The explanation varies by story. Some brownies are thrilled to find their new clothes. In fact, it seems to go to their head a little.
In the German story of The Elves and the Shoemaker, the elves sing, 
"Now we are boys so fine to see,
Why should we longer cobblers be?"
In a similar tale, the household fairy's cry is, "Pixie fine, Pixie gay, Pixie now will run away."

More often, though, it is simply a taboo and even the best way to drive off an unwanted brownie. "Here’s a cloak and here’s a hood! The Cauld Lad of Hilton will do no more good!" Another rhyme goes, “Gie Brownie coat, gie Brownie sark, Ye'se get nae mair o' Brownie's wark!”

In some variations they'll leave if you pay them anything – food counts too. 
Keightley's Fairy Mythology explains that Brownies do their work out of generosity and are greatly turned off by anything that would look like payment or a bribe. (And in some places, like Berwickshire, England, it's less voluntary and they simply cannot take payment, being appointed by God to be the pro bono "servants of mankind".)

----------

◆ Required tasks
• a. According to Keightley's Fairy Mythology, as cited in the passage on brownies, why do brownies do their work?
• b. Duplicate the stretch of the passage on brownies from "The explanation varies" through "them anything – food counts too.".
Rely only on the passage on brownies.

----------

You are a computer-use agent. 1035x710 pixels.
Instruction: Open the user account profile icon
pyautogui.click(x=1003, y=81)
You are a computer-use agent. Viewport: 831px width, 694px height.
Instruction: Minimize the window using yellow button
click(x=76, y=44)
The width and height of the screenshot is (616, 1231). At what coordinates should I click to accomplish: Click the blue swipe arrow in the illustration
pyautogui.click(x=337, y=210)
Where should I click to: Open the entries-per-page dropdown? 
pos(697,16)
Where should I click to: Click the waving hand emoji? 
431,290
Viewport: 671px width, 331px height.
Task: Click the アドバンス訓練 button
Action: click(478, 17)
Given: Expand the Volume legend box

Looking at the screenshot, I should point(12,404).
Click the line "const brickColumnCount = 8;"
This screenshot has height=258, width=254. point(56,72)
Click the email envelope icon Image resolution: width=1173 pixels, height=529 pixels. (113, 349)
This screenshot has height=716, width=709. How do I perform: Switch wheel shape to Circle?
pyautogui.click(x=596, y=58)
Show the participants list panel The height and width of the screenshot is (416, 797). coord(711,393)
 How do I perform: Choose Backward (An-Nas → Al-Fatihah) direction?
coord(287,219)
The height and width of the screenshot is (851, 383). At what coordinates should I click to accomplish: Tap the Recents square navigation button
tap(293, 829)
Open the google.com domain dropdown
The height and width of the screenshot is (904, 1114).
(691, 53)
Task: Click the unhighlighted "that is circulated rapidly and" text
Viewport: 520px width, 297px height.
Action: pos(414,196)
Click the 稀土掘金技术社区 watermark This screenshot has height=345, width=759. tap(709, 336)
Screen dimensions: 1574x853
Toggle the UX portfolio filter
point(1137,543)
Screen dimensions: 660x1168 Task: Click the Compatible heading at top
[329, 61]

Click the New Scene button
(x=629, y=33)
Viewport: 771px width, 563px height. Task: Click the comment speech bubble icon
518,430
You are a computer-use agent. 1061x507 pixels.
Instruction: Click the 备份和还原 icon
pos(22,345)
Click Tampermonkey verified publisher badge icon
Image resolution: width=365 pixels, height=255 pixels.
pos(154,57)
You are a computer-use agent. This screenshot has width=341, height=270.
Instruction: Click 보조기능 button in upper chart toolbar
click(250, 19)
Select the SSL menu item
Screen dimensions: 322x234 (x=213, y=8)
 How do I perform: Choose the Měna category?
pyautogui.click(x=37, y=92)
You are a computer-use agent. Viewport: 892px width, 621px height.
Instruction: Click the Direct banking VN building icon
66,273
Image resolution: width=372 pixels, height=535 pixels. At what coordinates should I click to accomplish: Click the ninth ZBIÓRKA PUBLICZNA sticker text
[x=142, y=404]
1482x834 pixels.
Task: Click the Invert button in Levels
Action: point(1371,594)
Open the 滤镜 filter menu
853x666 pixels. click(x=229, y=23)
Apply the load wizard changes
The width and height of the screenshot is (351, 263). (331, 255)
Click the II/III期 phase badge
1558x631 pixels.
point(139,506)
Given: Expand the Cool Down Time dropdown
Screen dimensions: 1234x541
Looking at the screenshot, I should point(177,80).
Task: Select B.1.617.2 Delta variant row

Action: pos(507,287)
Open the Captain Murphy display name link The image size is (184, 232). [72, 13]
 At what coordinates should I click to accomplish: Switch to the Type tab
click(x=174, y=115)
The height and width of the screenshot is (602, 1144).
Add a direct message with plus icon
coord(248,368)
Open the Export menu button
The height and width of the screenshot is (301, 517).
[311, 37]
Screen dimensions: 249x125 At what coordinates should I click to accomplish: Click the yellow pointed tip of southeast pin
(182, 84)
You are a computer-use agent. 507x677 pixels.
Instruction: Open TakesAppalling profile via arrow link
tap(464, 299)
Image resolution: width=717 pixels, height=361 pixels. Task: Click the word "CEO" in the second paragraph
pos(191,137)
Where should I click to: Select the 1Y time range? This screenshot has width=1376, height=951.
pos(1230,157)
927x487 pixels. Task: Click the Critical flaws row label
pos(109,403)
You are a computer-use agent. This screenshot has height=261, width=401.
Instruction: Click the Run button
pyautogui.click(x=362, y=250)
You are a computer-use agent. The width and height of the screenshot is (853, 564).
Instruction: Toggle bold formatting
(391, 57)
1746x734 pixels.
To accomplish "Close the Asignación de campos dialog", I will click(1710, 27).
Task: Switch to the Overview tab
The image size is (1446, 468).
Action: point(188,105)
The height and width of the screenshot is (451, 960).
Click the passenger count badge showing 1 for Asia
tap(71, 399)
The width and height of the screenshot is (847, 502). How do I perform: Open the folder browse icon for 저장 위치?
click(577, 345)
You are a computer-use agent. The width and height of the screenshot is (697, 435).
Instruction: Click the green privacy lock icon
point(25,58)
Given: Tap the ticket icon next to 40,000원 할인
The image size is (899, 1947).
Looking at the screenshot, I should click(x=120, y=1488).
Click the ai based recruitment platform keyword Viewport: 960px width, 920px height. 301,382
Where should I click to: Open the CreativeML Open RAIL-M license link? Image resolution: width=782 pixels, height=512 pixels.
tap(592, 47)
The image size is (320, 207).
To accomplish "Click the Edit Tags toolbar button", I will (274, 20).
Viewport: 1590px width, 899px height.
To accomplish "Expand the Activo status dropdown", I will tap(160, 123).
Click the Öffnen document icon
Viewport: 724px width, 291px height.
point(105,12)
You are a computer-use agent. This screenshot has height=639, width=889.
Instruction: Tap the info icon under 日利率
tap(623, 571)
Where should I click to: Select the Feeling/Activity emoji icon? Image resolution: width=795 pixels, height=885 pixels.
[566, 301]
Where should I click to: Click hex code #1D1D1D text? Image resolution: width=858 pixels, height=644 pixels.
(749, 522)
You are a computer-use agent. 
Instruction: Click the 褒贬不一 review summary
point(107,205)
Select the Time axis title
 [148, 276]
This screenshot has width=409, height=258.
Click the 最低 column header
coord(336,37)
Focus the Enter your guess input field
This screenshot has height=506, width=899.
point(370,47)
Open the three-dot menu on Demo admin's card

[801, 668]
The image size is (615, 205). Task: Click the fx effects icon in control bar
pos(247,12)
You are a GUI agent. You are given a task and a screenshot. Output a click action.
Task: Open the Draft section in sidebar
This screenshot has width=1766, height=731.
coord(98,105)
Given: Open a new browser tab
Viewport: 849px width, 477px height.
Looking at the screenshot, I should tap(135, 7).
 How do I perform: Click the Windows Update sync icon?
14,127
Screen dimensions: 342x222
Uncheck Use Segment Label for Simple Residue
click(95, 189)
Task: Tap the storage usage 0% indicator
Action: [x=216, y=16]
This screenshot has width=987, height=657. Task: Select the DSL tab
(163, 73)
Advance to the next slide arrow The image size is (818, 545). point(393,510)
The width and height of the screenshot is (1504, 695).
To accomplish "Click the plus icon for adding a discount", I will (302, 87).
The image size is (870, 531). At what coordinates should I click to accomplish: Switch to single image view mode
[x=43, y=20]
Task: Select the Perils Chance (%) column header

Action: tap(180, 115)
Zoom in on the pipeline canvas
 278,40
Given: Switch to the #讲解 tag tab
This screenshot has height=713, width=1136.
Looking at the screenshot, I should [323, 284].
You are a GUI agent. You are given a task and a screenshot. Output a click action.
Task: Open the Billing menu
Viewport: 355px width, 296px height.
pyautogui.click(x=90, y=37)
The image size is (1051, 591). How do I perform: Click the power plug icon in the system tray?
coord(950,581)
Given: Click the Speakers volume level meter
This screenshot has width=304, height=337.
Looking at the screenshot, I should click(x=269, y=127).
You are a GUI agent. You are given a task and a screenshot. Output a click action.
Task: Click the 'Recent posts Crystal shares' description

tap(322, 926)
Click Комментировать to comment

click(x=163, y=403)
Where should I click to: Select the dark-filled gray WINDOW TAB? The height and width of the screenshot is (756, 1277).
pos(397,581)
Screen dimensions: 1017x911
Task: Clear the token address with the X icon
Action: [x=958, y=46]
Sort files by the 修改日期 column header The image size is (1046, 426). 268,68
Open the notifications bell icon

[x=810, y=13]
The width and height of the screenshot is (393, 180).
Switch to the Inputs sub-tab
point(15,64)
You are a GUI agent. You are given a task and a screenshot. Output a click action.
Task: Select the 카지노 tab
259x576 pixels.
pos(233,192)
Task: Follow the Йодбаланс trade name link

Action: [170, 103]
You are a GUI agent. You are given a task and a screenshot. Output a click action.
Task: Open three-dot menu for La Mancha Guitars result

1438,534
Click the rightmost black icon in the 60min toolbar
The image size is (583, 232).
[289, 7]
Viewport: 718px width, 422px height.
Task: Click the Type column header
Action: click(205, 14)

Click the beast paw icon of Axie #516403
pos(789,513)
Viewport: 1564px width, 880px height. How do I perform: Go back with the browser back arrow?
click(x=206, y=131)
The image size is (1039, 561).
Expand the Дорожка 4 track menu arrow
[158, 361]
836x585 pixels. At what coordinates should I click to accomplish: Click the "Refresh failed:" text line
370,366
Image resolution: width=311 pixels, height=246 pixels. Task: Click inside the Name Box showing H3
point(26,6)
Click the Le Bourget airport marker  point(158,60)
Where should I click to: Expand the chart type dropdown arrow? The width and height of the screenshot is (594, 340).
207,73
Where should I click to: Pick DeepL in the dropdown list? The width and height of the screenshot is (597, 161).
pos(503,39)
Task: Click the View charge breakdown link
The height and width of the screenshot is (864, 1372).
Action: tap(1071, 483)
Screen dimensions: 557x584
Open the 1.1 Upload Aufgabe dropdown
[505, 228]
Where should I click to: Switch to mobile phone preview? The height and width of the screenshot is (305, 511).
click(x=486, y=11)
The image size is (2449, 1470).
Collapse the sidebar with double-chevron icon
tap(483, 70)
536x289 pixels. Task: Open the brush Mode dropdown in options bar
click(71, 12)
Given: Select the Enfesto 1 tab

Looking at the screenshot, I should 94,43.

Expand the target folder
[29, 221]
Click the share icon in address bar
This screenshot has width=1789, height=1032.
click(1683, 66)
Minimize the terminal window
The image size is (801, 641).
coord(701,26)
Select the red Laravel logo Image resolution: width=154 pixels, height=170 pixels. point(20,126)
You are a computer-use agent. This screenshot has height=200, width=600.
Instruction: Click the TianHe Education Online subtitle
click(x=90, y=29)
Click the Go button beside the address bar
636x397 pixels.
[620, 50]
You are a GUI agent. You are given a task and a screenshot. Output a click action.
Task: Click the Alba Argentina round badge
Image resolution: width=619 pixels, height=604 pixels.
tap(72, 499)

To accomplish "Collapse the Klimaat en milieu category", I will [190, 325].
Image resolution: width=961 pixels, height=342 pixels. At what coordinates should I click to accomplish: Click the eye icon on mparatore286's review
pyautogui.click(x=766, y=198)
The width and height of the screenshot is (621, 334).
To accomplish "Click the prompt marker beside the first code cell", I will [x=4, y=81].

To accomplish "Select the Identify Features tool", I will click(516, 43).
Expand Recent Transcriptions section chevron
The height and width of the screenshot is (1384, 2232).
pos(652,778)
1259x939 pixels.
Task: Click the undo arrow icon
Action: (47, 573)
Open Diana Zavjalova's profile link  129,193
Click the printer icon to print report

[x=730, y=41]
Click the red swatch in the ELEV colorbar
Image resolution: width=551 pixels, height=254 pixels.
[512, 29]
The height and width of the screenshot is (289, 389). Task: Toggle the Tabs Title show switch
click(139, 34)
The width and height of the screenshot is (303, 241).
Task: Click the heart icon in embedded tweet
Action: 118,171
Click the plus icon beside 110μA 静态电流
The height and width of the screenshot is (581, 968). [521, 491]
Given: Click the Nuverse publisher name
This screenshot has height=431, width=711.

----------

◆ Task solutions
• a. They do it out of generosity.

• b.
The explanation varies by story. Some brownies are thrilled to find their new clothes. In fact, it seems to go to their head a little.
In the German story of The Elves and the Shoemaker, the elves sing, 
"Now we are boys so fine to see,
Why should we longer cobblers be?"
In a similar tale, the household fairy's cry is, "Pixie fine, Pixie gay, Pixie now will run away."

More often, though, it is simply a taboo and even the best way to drive off an unwanted brownie. "Here’s a cloak and here’s a hood! The Cauld Lad of Hilton will do no more good!" Another rhyme goes, “Gie Brownie coat, gie Brownie sark, Ye'se get nae mair o' Brownie's wark!”

In some variations they'll leave if you pay them anything – food counts too.